Pi <-> Poly P Poly P -> NADP

Basic Description

This composite part includes the PPK2 gene from Pseudomonas aeruginosa and the NADK gene from Mycobacterium tuberculosis H37Rv, both we performed codon optimization on and are expressed in the pBBR1MCS-terminator plasmid together. The PPK2 enzyme facilitates the reversible conversion between inorganic polyphosphate (PolyP) and inorganic phosphate (Pi), while the NADK enzyme converts PolyP to NADP. Importing them separately was successful, thus we intend to proceed with continued optimisation by their combination.

Sequence and Features


Assembly Compatibility:
  • 10
    INCOMPATIBLE WITH RFC[10]
    Illegal prefix found in sequence at 4981
    Illegal suffix found in sequence at 1
  • 12
    INCOMPATIBLE WITH RFC[12]
    Illegal EcoRI site found at 4981
    Illegal SpeI site found at 2
    Illegal PstI site found at 16
    Illegal NotI site found at 9
    Illegal NotI site found at 2834
    Illegal NotI site found at 4987
  • 21
    INCOMPATIBLE WITH RFC[21]
    Illegal EcoRI site found at 4981
    Illegal BglII site found at 3580
  • 23
    INCOMPATIBLE WITH RFC[23]
    Illegal prefix found in sequence at 4981
    Illegal suffix found in sequence at 2
  • 25
    INCOMPATIBLE WITH RFC[25]
    Illegal prefix found in sequence at 4981
    Illegal XbaI site found at 4996
    Illegal SpeI site found at 2
    Illegal PstI site found at 16
    Illegal NgoMIV site found at 562
    Illegal NgoMIV site found at 4244
    Illegal NgoMIV site found at 4527
    Illegal AgeI site found at 402
  • 1000
    COMPATIBLE WITH RFC[1000]


Construct features

Promoter: Constitutive promoter for continuous expression. We use tac promoter in our experiment.

RBS: Strong ribosome binding site for efficient translation. We use BBa-B0034 which shows the strongest translation in our experiment.

PPK2 Coding Sequence: Encodes the polyphosphate kinase 2 enzyme.

NADK Coding Sequence: Encodes the NAD kinase enzyme.

Terminator: Efficient transcription terminator to ensure proper mRNA processing. We use a double terminator rrnBT1-T7TE(BBa_B0015) in our experiment.


Figure 1: Basic construction of PPK2-NADK plasmid





Figure 3: Construction of PPK2-NADK plasmid





Figure 2: Bacterial PCR indicating that PPK2-NADK plasmid can replicate in Shewanella


Origin (Organism)

PPK2 Gene: Pseudomonas aeruginosa PAO1 strain.

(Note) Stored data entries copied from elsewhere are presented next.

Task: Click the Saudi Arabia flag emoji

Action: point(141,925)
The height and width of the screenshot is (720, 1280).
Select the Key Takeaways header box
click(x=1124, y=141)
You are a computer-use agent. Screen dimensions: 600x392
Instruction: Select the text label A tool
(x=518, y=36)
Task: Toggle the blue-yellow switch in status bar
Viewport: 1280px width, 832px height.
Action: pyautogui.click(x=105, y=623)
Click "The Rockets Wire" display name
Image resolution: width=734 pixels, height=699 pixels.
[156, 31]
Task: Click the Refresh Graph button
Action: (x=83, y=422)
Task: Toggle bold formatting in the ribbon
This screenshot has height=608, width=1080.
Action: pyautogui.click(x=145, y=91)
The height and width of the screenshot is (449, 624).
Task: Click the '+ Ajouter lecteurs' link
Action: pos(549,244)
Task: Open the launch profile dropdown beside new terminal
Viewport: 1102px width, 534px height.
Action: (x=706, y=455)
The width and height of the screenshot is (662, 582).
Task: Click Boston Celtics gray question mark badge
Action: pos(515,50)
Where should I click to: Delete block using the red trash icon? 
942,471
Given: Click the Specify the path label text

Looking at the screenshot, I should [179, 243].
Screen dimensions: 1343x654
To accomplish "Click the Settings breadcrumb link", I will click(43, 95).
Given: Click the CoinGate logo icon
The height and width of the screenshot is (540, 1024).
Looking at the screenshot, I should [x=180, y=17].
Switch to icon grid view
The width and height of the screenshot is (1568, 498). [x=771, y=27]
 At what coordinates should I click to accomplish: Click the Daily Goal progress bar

NADK Gene: Mycobacterium tuberculosis H37Rv strain.

Plasmid Backbone: pBBR1MCS plasmid, a standard vector used for gene expression in synthetic biology. The plasmid backbone(BBa_K5034201) of this part is a modified version of pBBR1MCS, with a double terminator(BBa_B0015) on it.

Experimental Characterization and results

Students from dry lab group using mathematical modelling to introduce the two enzymes and found an enhancement in the polyphosphate and electroproduction capabilities of Shewanella.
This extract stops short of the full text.